> _Instructions to follow_
A verbatim reproduction of the lines below, from the line containing "The width and height of the screenshot is (690, 388)." through the line containing "Task: Open the 工时 tab", both ends included, is the whole required output.
----------------
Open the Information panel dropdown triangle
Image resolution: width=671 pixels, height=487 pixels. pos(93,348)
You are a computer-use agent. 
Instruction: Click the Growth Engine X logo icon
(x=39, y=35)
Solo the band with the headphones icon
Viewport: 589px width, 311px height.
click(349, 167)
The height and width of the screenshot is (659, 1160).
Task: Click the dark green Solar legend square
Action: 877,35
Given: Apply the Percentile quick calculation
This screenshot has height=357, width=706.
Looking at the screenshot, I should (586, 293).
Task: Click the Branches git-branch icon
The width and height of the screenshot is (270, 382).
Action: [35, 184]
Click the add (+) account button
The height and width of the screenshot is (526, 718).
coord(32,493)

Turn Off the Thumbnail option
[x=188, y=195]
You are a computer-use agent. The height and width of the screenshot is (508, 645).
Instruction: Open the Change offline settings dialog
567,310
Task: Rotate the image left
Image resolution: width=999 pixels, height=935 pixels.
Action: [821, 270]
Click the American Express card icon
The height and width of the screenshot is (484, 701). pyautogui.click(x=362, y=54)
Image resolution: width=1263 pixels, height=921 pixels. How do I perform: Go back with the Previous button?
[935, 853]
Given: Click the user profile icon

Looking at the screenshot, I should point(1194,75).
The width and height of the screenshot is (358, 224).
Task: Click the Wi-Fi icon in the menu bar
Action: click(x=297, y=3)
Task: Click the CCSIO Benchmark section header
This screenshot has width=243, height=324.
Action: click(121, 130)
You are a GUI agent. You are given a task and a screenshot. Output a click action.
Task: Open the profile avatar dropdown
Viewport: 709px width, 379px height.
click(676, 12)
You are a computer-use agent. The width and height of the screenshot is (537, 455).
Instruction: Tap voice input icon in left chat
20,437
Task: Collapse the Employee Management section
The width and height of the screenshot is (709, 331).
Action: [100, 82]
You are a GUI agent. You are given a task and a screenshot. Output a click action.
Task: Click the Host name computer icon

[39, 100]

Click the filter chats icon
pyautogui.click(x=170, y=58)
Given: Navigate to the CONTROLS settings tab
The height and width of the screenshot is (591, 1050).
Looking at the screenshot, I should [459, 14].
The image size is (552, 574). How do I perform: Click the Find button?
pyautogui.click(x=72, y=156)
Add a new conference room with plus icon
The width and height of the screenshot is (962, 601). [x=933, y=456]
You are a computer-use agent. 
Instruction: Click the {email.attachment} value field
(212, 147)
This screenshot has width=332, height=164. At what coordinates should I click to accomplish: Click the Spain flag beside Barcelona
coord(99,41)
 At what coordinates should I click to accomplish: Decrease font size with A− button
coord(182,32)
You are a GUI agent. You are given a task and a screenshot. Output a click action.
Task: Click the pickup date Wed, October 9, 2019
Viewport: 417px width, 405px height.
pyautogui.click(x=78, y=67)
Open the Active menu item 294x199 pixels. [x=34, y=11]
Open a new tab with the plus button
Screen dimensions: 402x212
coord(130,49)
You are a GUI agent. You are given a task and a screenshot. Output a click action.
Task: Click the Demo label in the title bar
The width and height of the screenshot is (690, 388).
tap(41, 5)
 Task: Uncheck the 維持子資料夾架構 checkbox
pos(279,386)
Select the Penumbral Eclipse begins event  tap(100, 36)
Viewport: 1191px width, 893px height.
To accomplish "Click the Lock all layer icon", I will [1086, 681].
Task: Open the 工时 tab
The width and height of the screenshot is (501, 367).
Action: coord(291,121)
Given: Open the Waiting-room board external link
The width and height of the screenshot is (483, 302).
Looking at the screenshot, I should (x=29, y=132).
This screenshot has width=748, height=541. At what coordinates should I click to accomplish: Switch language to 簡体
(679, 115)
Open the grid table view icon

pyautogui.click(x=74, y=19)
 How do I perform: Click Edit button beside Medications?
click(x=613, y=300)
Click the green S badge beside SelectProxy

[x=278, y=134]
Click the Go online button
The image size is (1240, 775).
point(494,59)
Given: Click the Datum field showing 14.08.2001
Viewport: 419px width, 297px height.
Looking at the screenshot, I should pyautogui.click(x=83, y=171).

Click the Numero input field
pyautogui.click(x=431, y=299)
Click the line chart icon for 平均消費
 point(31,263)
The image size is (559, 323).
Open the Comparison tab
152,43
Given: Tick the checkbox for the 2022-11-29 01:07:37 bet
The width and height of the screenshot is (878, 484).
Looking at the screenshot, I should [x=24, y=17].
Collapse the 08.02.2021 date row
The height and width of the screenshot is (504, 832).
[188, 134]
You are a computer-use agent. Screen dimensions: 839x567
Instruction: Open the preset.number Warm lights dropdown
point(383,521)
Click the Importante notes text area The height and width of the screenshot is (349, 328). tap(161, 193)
----------------
> _Task output_
The width and height of the screenshot is (690, 388).
tap(41, 5)
 Task: Uncheck the 維持子資料夾架構 checkbox
pos(279,386)
Select the Penumbral Eclipse begins event  tap(100, 36)
Viewport: 1191px width, 893px height.
To accomplish "Click the Lock all layer icon", I will [1086, 681].
Task: Open the 工时 tab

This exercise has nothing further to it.